Anti-globalizadores:
Continuarão com suas ruidosas reuniões, mas cada vez mais globalizadas
e mais capitalizadas. Com isso conseguirão prolongar a vida útil
do Fórum de Davos, que já vinha cansando empresários e
acadêmicos. Também estimularão o turismo alternativo, as
edições alternativas e os discursos alternativos, criando uma
pujante economia de iniciativas anti-globalização que conseguirá,
finalmente, salvar o capitalismo de sua atual fase de estagnação
econômica e de baixo crescimento. Serão lançados derivativos
financeiros do Fórum Social Mundial, para os que desejam aplicações
alternativas, com dinheiro não contaminado pelo desejo de lucro e pelo
vício da exploração do homem pelo mundo. Serão os
únicos fluxos financeiros a recolher a Tobin Tax, num esquema administrado
pela ONU, que vai reverter em benefício de organizações
alternativas do Terceiro Mundo, isto é, para eles mesmos.
Comércio internacional:
Continuará sendo uma guerra por outros meios, ou continuará tendo
mais a ver com a política do que com a economia. As vantagens comparativas
ricardianas terão uma nova interpretação, patrocinada pela
Comissão Européia e pelo Congresso americano, que tentarão
modificar simultaneamente todos os livros textos de economia. Seus autores se
refugiarão numa ilha deserta, reproduzindo a simulação
do Robinson Crusoé que figura nesses livros textos, como exemplo de economia
fechada e sem trocas. A despeito disso, as trocas se farão cada vez mais
entre multinacionais, que serão em sua maioria ocidentais intercambiando
produtos chineses. Indianos também vão começar a exportar
uma parte de sua mão-de-obra para a Rússia, que padece de demografia
declinante. Haverá dumping de ministros social-democratas, numa primeira
antecipação da aplicação da cláusula social
em escala universal.
Meio Ambiente:
Cada vez mais protegido, por discursos, de dirigentes políticos, e na
prática, por barcos e aviões armados de radares e mísseis
das organizações não-governamentais mais agressivas. Povos
indígenas, por sua vez, contarão com dirigíveis nao-poluentes
para supervisionar suas explorações minerais e agrícolas
(sustentáveis). Técnicas de clonagem ressuscitarão espécies
desaparecidas, mas as ONGs ecológicas alertarão para os desequilíbrios
para o meio ambiente do século 21, não acostumado com predadores
do passado. Desaparecerá a agricultura tradicional e os supermercados
serão divididos em seções de transgênicos e de orgânicos,
com filas separadas nos caixas para evitar contaminação recíproca.
Direitos Humanos:
Serão inclusivos, com os aspectos psicológicos contemplados em
nova convenção da ONU. Animais clonados também serão
incluídos na categoria. O direito à democracia derrubará
o último ditador asiático, mas uma ilha do Caribe continuará
resistindo aos ditames do Império. Todos os habitantes do planeta terão
direito a uma renda mínima, cujo programa será universalizado
graças aos esforços de um senador brasileiro, e a ONU supervisionará
sua aplicação até o ano de 2075, quando se espera que o
último pobre poderá adquirir uma bicicleta chinesa movida a hidrogênio.
Astrólogos diplomáticos:
Serão uma categoria reconhecida e cada vez mais disseminada, antes mesmo
da formalização da profissão de “internacionalista”.

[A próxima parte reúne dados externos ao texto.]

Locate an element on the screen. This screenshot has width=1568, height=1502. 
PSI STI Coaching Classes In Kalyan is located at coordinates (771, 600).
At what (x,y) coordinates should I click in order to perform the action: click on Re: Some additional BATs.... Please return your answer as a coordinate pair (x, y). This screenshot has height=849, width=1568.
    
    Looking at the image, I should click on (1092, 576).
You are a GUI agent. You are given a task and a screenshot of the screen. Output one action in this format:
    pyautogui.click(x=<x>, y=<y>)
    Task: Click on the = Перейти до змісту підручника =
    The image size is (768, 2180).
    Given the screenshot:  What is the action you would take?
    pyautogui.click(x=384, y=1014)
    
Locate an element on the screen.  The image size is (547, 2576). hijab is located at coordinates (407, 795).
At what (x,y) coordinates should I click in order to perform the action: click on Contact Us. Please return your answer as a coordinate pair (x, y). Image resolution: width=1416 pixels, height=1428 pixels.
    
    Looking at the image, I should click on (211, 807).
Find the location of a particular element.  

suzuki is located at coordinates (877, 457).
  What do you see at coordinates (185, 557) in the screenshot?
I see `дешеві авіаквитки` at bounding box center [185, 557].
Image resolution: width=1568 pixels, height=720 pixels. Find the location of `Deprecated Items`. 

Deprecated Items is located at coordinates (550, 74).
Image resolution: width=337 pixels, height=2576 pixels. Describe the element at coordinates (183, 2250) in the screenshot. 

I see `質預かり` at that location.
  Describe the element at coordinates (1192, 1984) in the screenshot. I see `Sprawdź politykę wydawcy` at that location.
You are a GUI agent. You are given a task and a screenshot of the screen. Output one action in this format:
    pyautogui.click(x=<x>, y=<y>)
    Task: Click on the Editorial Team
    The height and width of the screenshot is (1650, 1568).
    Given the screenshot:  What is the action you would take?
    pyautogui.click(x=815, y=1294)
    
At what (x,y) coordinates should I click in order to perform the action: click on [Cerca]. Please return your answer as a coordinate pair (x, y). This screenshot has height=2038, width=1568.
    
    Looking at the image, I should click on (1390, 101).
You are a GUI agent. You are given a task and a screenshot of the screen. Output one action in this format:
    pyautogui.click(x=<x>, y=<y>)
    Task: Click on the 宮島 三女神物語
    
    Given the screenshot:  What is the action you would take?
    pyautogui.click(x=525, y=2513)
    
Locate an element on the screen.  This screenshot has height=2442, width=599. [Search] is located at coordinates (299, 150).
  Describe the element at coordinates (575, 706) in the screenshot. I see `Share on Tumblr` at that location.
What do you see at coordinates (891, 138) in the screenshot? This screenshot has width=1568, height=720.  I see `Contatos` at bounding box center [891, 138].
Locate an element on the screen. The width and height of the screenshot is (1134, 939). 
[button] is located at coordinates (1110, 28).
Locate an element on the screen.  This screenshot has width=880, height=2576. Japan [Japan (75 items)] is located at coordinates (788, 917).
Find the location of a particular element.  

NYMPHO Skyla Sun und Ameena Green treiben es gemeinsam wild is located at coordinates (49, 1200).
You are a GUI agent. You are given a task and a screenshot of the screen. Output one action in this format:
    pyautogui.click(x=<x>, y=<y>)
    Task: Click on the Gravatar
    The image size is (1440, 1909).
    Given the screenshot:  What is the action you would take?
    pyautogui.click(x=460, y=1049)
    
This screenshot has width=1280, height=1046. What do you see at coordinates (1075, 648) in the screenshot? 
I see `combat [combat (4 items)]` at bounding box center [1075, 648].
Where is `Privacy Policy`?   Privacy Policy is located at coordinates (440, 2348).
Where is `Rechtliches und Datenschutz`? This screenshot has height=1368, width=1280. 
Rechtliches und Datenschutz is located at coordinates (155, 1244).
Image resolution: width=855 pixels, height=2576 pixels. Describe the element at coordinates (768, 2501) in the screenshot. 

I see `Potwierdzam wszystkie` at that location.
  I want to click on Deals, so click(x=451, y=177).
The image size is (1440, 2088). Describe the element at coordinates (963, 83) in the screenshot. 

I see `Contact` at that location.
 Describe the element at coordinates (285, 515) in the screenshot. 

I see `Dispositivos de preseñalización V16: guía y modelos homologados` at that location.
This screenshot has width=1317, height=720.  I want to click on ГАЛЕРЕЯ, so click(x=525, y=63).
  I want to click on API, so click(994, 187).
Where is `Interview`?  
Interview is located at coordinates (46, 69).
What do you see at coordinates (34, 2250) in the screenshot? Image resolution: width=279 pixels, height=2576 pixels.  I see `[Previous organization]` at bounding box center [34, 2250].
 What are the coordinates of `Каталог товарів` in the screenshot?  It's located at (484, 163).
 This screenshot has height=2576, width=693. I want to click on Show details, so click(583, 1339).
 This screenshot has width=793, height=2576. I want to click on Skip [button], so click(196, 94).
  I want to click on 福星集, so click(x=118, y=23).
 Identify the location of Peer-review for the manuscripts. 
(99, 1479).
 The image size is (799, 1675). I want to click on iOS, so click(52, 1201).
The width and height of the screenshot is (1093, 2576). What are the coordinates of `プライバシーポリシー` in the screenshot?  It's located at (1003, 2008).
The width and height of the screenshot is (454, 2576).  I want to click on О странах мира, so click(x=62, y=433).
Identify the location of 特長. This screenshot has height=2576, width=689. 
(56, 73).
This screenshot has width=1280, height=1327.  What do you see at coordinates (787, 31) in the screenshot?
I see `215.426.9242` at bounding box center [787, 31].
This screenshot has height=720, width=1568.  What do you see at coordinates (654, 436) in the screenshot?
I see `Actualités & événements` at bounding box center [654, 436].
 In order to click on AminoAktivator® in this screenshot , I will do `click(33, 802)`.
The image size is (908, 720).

Terão seu próprio sindicato e sua colônia de férias
e farão congressos anuais para trocar previsões sobre os países
em que vivem. O mundo será muito mais divertido e feliz com eles, pois
eles poderão abolir completamente as guerras e as epidemias de suas previsões,
aproveitando para abater o preço dos manufaturados e para elevar os das
commodities. Ou não?
A conferir no começo de 2005.
Paulo Roberto de Almeida
(Brasília: 1176, 11 de janeiro de 2004).